The Los Angeles Dodgers stressed Jose Quintana early but had nothing to show for it and continued to spin their wheels at the plate in a 2-1 loss to the L.A. Angels. They have lost a three-game series to the Angels for the first time since dropping two of three in Anaheim from June 11-13, 2012.
The Dodgers remained without a series win since taking one from the San Diego Padres at Petco Park (April 16-18) and also are yet to win back-to-back games since that same weekend set. Trevor Bauer suffered his first career loss to the Angels in six starts.
After Chris Taylor’s RBI bloop single gave the Dodgers a lead in the third inning, Bauer ran into trouble. David Fletcher reached on a two-out infield single that was a soft dribbler toward second base.
Then Shohei Ohtani and Mike Trout each worked a walk to load the bases, and Jared Walsh took advantage on a two-run ground-rule double. Bauer limited the damage to just two runs and fought a high pitch count to get through six innings in the tough-luck loss.
Quintana didn’t pitch as many innings but he similarly worked a high-wire act and helped offset five walks by collecting six strikeouts. He walked the bases loaded and threw 30 pitches in the first inning, though the Dodgers failed to take advantage.
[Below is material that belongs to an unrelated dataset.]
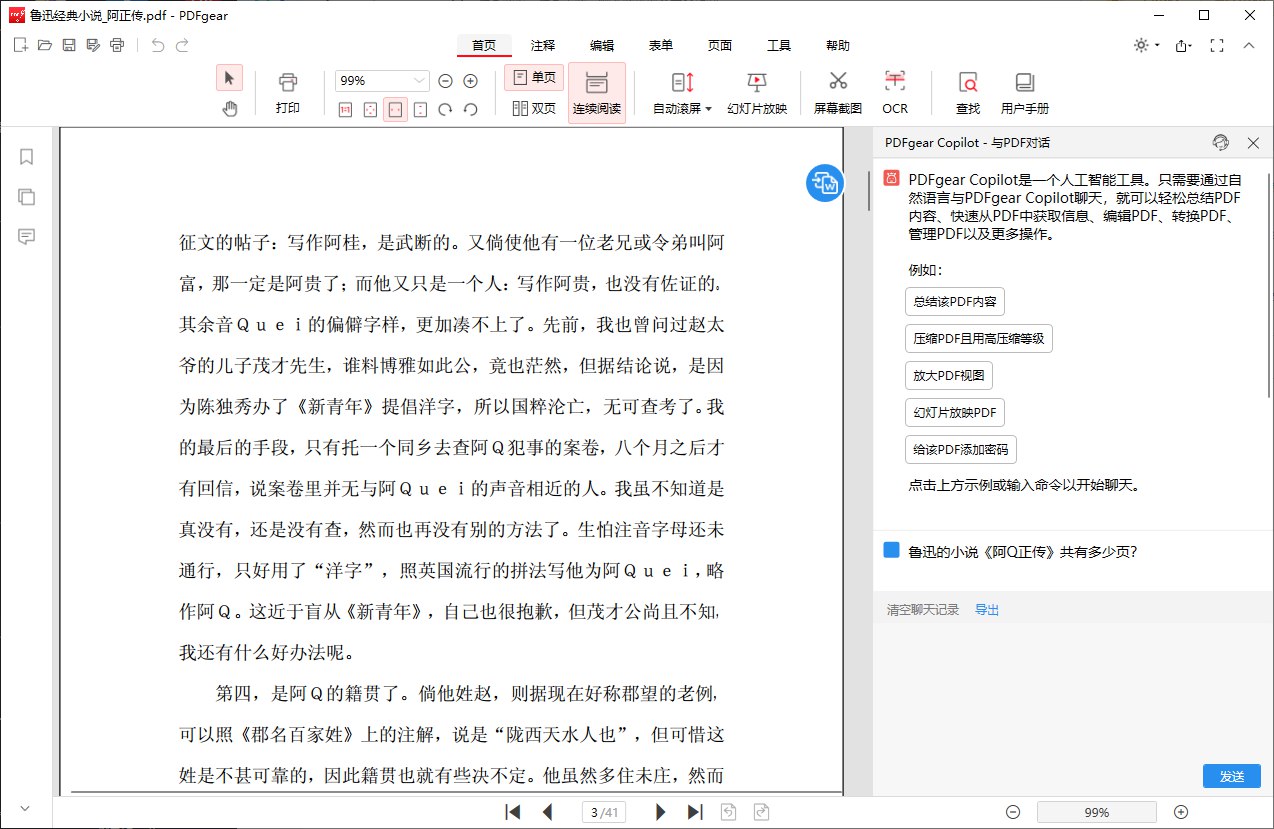The height and width of the screenshot is (829, 1274).
Task: Switch to the 编辑 (Edit) tab
Action: coord(602,46)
Quintana wasn’t quite as fortunate when walks to Justin Turner and Max Muncy led to Taylor giving the Dodgers a brief lead in the top of the third. Quintana didn’t retire the side in order until the fourth inning, and he was removed after Corey Seager’s leadoff double in the fifth.
That was part of a stretch that saw the Dodgers put the leadoff man in three consecutive innings but not score a run. Taylor reached with one out in the eighth inning, Mookie Betts and Seager did as well in the ninth.
Overall, the Dodgers had at least on baserunner in eight of nine frames. L.A. finished 2-for-20 with men on.